Doña Rosa es una anciana de 74 años que todos los días se coloca al lado de una freiduría, en Mendoza, en el municipio Santo Domingo Este, con el propósito de vender algunos libros de superación personal, para poder comer.
A todos los que se detienen a comprar en el “pica pollo” les oferta su producto: libros como “Rinoceronte”, “Juan Salvador Gaviota”, “Quién se ha llevado mi queso” y otros.
-Mire, don, este es un libro muy bueno para…
-No, no, no doña, yo lo que quiero es comida- responde de manera cortante uno de los compradores.
Ella, sorprendida por la rapidez de la respuesta del “hambriento” hombre contesta:
- Pero usted me puede escuchar por lo menos, mientras compra.
Es que ya a los viejos ni nos escuchan. Mire como tengo que hacer yo para poder comer, porque no me dan trabajo en ninguna parte, estamos “fuñíos”.
Los viejos no valemos nada en este país, exclamó la dama con tono y rostro entristecidos.
Una ley inoperante
Doña Rosa es una de los 675 mil 274 dominicanos que tienen más de 60 años de edad, el 7.2% de los nueve millones 378 mil 818, de acuerdo con el censo de 2010. Como ella, cientos de envejecientes o adultos mayores están “huérfanos”.
Para ellos no hay tiempo de descanso, están obligados a trabajar o “buscársela como sea” o se mueren de hambre, a pesar de que en teoría tienen derechos garantizados en la salud, el trabajo y la alimentación.

◆ **ÍTEMS PROPORCIONADOS**
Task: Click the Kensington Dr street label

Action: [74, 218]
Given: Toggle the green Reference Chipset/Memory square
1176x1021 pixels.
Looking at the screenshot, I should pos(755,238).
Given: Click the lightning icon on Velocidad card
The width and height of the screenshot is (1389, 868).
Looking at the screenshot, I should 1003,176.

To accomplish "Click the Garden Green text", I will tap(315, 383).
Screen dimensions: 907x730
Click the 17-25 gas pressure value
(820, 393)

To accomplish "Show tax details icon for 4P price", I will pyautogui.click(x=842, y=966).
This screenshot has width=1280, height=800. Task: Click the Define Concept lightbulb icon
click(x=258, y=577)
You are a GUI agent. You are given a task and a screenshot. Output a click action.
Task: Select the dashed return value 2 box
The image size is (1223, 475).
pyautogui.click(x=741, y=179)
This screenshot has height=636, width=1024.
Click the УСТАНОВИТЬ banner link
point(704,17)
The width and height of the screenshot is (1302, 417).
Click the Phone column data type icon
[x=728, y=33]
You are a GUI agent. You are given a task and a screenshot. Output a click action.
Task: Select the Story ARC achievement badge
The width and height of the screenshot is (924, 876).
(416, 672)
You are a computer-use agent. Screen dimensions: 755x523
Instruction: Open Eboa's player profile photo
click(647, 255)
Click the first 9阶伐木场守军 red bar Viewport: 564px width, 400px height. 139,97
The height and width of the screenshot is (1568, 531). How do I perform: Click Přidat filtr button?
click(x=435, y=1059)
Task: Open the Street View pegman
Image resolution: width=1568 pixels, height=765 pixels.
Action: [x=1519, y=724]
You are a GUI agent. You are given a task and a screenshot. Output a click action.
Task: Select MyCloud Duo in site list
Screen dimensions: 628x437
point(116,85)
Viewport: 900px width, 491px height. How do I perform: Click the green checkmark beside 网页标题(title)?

◆ **CONSIGNA**
Cite de forma literal y completa el fragmento sobre doña Rosa.

◆ **SU RESPUESTA**
Doña Rosa es una anciana de 74 años que todos los días se coloca al lado de una freiduría, en Mendoza, en el municipio Santo Domingo Este, con el propósito de vender algunos libros de superación personal, para poder comer.
A todos los que se detienen a comprar en el “pica pollo” les oferta su producto: libros como “Rinoceronte”, “Juan Salvador Gaviota”, “Quién se ha llevado mi queso” y otros.
-Mire, don, este es un libro muy bueno para…
-No, no, no doña, yo lo que quiero es comida- responde de manera cortante uno de los compradores.
Ella, sorprendida por la rapidez de la respuesta del “hambriento” hombre contesta:
- Pero usted me puede escuchar por lo menos, mientras compra.
Es que ya a los viejos ni nos escuchan. Mire como tengo que hacer yo para poder comer, porque no me dan trabajo en ninguna parte, estamos “fuñíos”.
Los viejos no valemos nada en este país, exclamó la dama con tono y rostro entristecidos.
Una ley inoperante
Doña Rosa es una de los 675 mil 274 dominicanos que tienen más de 60 años de edad, el 7.2% de los nueve millones 378 mil 818, de acuerdo con el censo de 2010. Como ella, cientos de envejecientes o adultos mayores están “huérfanos”.
Para ellos no hay tiempo de descanso, están obligados a trabajar o “buscársela como sea” o se mueren de hambre, a pesar de que en teoría tienen derechos garantizados en la salud, el trabajo y la alimentación.